*** Opening of Material shown ***

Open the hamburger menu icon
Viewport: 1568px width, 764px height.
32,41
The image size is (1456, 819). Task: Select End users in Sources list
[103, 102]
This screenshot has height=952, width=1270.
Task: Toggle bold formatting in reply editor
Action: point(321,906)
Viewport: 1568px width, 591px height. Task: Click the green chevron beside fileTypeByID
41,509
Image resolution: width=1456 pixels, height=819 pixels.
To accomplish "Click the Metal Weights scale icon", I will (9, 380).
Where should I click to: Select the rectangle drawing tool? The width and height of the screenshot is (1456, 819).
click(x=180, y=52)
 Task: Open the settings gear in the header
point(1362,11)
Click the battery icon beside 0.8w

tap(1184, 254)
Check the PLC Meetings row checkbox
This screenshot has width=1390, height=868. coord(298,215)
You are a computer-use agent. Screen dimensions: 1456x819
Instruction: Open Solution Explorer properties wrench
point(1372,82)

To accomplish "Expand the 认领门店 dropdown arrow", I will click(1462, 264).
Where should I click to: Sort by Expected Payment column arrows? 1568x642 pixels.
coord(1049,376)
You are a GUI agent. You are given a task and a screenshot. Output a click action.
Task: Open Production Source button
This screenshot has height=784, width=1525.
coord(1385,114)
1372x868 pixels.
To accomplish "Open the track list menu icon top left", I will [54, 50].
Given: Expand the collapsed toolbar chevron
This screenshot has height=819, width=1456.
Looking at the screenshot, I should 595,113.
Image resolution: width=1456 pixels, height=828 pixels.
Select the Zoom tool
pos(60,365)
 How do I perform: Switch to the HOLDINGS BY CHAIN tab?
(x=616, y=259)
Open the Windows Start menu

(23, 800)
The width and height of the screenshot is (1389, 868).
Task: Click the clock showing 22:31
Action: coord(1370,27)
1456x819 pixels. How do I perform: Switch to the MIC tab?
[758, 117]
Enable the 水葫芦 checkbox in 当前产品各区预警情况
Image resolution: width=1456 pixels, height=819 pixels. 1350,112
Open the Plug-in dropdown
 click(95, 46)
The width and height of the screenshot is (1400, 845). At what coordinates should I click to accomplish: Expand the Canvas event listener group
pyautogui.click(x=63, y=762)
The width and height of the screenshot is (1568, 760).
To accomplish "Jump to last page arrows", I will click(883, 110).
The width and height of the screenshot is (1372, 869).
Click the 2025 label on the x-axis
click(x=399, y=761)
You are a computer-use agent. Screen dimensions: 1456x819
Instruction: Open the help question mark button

*** Close of Material shown ***

| What this task involves |
Give all the records again. Match them exactly.

| Exercise answer |
Open the hamburger menu icon
Viewport: 1568px width, 764px height.
32,41
The image size is (1456, 819). Task: Select End users in Sources list
[103, 102]
This screenshot has height=952, width=1270.
Task: Toggle bold formatting in reply editor
Action: point(321,906)
Viewport: 1568px width, 591px height. Task: Click the green chevron beside fileTypeByID
41,509
Image resolution: width=1456 pixels, height=819 pixels.
To accomplish "Click the Metal Weights scale icon", I will (9, 380).
Where should I click to: Select the rectangle drawing tool? The width and height of the screenshot is (1456, 819).
click(x=180, y=52)
 Task: Open the settings gear in the header
point(1362,11)
Click the battery icon beside 0.8w

tap(1184, 254)
Check the PLC Meetings row checkbox
This screenshot has width=1390, height=868. coord(298,215)
You are a computer-use agent. Screen dimensions: 1456x819
Instruction: Open Solution Explorer properties wrench
point(1372,82)

To accomplish "Expand the 认领门店 dropdown arrow", I will click(1462, 264).
Where should I click to: Sort by Expected Payment column arrows? 1568x642 pixels.
coord(1049,376)
You are a GUI agent. You are given a task and a screenshot. Output a click action.
Task: Open Production Source button
This screenshot has height=784, width=1525.
coord(1385,114)
1372x868 pixels.
To accomplish "Open the track list menu icon top left", I will [54, 50].
Given: Expand the collapsed toolbar chevron
This screenshot has height=819, width=1456.
Looking at the screenshot, I should 595,113.
Image resolution: width=1456 pixels, height=828 pixels.
Select the Zoom tool
pos(60,365)
 How do I perform: Switch to the HOLDINGS BY CHAIN tab?
(x=616, y=259)
Open the Windows Start menu

(23, 800)
The width and height of the screenshot is (1389, 868).
Task: Click the clock showing 22:31
Action: coord(1370,27)
1456x819 pixels. How do I perform: Switch to the MIC tab?
[758, 117]
Enable the 水葫芦 checkbox in 当前产品各区预警情况
Image resolution: width=1456 pixels, height=819 pixels. 1350,112
Open the Plug-in dropdown
 click(95, 46)
The width and height of the screenshot is (1400, 845). At what coordinates should I click to accomplish: Expand the Canvas event listener group
pyautogui.click(x=63, y=762)
The width and height of the screenshot is (1568, 760).
To accomplish "Jump to last page arrows", I will click(883, 110).
The width and height of the screenshot is (1372, 869).
Click the 2025 label on the x-axis
click(x=399, y=761)
You are a computer-use agent. Screen dimensions: 1456x819
Instruction: Open the help question mark button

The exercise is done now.